• [Data for this exercise]
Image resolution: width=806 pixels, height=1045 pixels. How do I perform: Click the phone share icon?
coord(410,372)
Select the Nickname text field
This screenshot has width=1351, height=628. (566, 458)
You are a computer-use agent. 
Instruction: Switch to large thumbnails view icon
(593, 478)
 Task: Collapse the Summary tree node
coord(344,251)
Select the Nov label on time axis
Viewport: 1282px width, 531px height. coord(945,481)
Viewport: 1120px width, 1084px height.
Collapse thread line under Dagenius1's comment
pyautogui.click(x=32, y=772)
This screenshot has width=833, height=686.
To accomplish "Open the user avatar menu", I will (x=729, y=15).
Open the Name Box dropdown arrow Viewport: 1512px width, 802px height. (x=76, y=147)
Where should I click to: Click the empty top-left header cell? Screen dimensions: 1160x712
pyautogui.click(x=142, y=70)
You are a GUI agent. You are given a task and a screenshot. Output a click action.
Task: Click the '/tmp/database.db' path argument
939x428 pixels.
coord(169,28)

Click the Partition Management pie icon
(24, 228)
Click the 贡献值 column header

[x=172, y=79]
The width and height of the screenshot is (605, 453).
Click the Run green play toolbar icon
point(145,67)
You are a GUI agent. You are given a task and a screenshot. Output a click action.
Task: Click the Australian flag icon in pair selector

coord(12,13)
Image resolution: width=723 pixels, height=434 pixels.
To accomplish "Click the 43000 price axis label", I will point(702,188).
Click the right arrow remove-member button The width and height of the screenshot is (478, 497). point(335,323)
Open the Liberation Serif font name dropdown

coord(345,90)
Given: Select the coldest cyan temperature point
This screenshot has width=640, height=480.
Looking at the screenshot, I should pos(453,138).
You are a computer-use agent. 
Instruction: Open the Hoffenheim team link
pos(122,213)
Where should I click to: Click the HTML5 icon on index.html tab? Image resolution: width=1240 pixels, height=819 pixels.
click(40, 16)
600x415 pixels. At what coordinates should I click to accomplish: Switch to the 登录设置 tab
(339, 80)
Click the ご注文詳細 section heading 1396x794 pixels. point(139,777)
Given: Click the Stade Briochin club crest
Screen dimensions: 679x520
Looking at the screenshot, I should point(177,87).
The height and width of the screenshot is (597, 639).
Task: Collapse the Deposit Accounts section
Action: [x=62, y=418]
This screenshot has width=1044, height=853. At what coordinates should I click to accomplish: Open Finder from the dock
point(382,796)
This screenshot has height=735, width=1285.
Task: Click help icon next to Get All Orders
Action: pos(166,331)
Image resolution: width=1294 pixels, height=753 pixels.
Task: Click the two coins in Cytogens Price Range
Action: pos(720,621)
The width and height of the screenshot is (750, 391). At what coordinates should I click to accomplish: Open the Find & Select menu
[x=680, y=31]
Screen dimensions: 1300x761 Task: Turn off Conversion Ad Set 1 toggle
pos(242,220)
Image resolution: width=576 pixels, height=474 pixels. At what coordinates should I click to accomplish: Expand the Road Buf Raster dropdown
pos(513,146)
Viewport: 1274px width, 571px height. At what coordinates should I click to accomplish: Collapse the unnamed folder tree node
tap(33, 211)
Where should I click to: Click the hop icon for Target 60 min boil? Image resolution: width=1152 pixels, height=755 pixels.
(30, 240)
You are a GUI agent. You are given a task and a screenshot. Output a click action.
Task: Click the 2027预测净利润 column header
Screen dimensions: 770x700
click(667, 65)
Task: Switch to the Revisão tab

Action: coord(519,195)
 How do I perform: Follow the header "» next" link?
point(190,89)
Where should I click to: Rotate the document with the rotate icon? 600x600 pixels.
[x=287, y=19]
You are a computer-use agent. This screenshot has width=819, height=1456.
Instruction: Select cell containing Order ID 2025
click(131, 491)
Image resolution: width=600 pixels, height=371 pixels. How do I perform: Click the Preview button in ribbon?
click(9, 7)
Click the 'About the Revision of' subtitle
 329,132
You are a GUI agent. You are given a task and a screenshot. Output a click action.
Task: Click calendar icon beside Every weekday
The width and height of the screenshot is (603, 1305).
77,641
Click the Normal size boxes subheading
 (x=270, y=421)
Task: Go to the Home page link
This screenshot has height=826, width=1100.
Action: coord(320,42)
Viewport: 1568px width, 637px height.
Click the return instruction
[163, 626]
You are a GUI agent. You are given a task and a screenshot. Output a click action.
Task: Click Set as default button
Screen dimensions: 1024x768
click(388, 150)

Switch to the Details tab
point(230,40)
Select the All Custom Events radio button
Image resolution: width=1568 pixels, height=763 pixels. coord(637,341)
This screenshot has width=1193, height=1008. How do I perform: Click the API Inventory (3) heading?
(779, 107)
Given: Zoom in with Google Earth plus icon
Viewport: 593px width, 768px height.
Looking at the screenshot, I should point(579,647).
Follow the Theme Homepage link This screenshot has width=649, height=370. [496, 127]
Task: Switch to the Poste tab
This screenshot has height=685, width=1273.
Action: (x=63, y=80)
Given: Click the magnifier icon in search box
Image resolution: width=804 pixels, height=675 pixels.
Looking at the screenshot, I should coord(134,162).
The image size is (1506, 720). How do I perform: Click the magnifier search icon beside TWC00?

• [What the exercise asks] Give back the data above word for word.

• [Result for this exercise]
Image resolution: width=806 pixels, height=1045 pixels. How do I perform: Click the phone share icon?
coord(410,372)
Select the Nickname text field
This screenshot has width=1351, height=628. (566, 458)
You are a computer-use agent. 
Instruction: Switch to large thumbnails view icon
(593, 478)
 Task: Collapse the Summary tree node
coord(344,251)
Select the Nov label on time axis
Viewport: 1282px width, 531px height. coord(945,481)
Viewport: 1120px width, 1084px height.
Collapse thread line under Dagenius1's comment
pyautogui.click(x=32, y=772)
This screenshot has width=833, height=686.
To accomplish "Open the user avatar menu", I will (x=729, y=15).
Open the Name Box dropdown arrow Viewport: 1512px width, 802px height. (x=76, y=147)
Where should I click to: Click the empty top-left header cell? Screen dimensions: 1160x712
pyautogui.click(x=142, y=70)
You are a GUI agent. You are given a task and a screenshot. Output a click action.
Task: Click the '/tmp/database.db' path argument
939x428 pixels.
coord(169,28)

Click the Partition Management pie icon
(24, 228)
Click the 贡献值 column header

[x=172, y=79]
The width and height of the screenshot is (605, 453).
Click the Run green play toolbar icon
point(145,67)
You are a GUI agent. You are given a task and a screenshot. Output a click action.
Task: Click the Australian flag icon in pair selector

coord(12,13)
Image resolution: width=723 pixels, height=434 pixels.
To accomplish "Click the 43000 price axis label", I will point(702,188).
Click the right arrow remove-member button The width and height of the screenshot is (478, 497). point(335,323)
Open the Liberation Serif font name dropdown

coord(345,90)
Given: Select the coldest cyan temperature point
This screenshot has width=640, height=480.
Looking at the screenshot, I should pos(453,138).
You are a computer-use agent. 
Instruction: Open the Hoffenheim team link
pos(122,213)
Where should I click to: Click the HTML5 icon on index.html tab? Image resolution: width=1240 pixels, height=819 pixels.
click(40, 16)
600x415 pixels. At what coordinates should I click to accomplish: Switch to the 登录设置 tab
(339, 80)
Click the ご注文詳細 section heading 1396x794 pixels. point(139,777)
Given: Click the Stade Briochin club crest
Screen dimensions: 679x520
Looking at the screenshot, I should point(177,87).
The height and width of the screenshot is (597, 639).
Task: Collapse the Deposit Accounts section
Action: [x=62, y=418]
This screenshot has width=1044, height=853. At what coordinates should I click to accomplish: Open Finder from the dock
point(382,796)
This screenshot has height=735, width=1285.
Task: Click help icon next to Get All Orders
Action: pos(166,331)
Image resolution: width=1294 pixels, height=753 pixels.
Task: Click the two coins in Cytogens Price Range
Action: pos(720,621)
The width and height of the screenshot is (750, 391). At what coordinates should I click to accomplish: Open the Find & Select menu
[x=680, y=31]
Screen dimensions: 1300x761 Task: Turn off Conversion Ad Set 1 toggle
pos(242,220)
Image resolution: width=576 pixels, height=474 pixels. At what coordinates should I click to accomplish: Expand the Road Buf Raster dropdown
pos(513,146)
Viewport: 1274px width, 571px height. At what coordinates should I click to accomplish: Collapse the unnamed folder tree node
tap(33, 211)
Where should I click to: Click the hop icon for Target 60 min boil? Image resolution: width=1152 pixels, height=755 pixels.
(30, 240)
You are a GUI agent. You are given a task and a screenshot. Output a click action.
Task: Click the 2027预测净利润 column header
Screen dimensions: 770x700
click(667, 65)
Task: Switch to the Revisão tab

Action: coord(519,195)
 How do I perform: Follow the header "» next" link?
point(190,89)
Where should I click to: Rotate the document with the rotate icon? 600x600 pixels.
[x=287, y=19]
You are a computer-use agent. This screenshot has width=819, height=1456.
Instruction: Select cell containing Order ID 2025
click(131, 491)
Image resolution: width=600 pixels, height=371 pixels. How do I perform: Click the Preview button in ribbon?
click(9, 7)
Click the 'About the Revision of' subtitle
 329,132
You are a GUI agent. You are given a task and a screenshot. Output a click action.
Task: Click calendar icon beside Every weekday
The width and height of the screenshot is (603, 1305).
77,641
Click the Normal size boxes subheading
 (x=270, y=421)
Task: Go to the Home page link
This screenshot has height=826, width=1100.
Action: coord(320,42)
Viewport: 1568px width, 637px height.
Click the return instruction
[163, 626]
You are a GUI agent. You are given a task and a screenshot. Output a click action.
Task: Click Set as default button
Screen dimensions: 1024x768
click(388, 150)

Switch to the Details tab
point(230,40)
Select the All Custom Events radio button
Image resolution: width=1568 pixels, height=763 pixels. coord(637,341)
This screenshot has width=1193, height=1008. How do I perform: Click the API Inventory (3) heading?
(779, 107)
Given: Zoom in with Google Earth plus icon
Viewport: 593px width, 768px height.
Looking at the screenshot, I should point(579,647).
Follow the Theme Homepage link This screenshot has width=649, height=370. [496, 127]
Task: Switch to the Poste tab
This screenshot has height=685, width=1273.
Action: (x=63, y=80)
Given: Click the magnifier icon in search box
Image resolution: width=804 pixels, height=675 pixels.
Looking at the screenshot, I should coord(134,162).
The image size is (1506, 720). How do I perform: Click the magnifier search icon beside TWC00?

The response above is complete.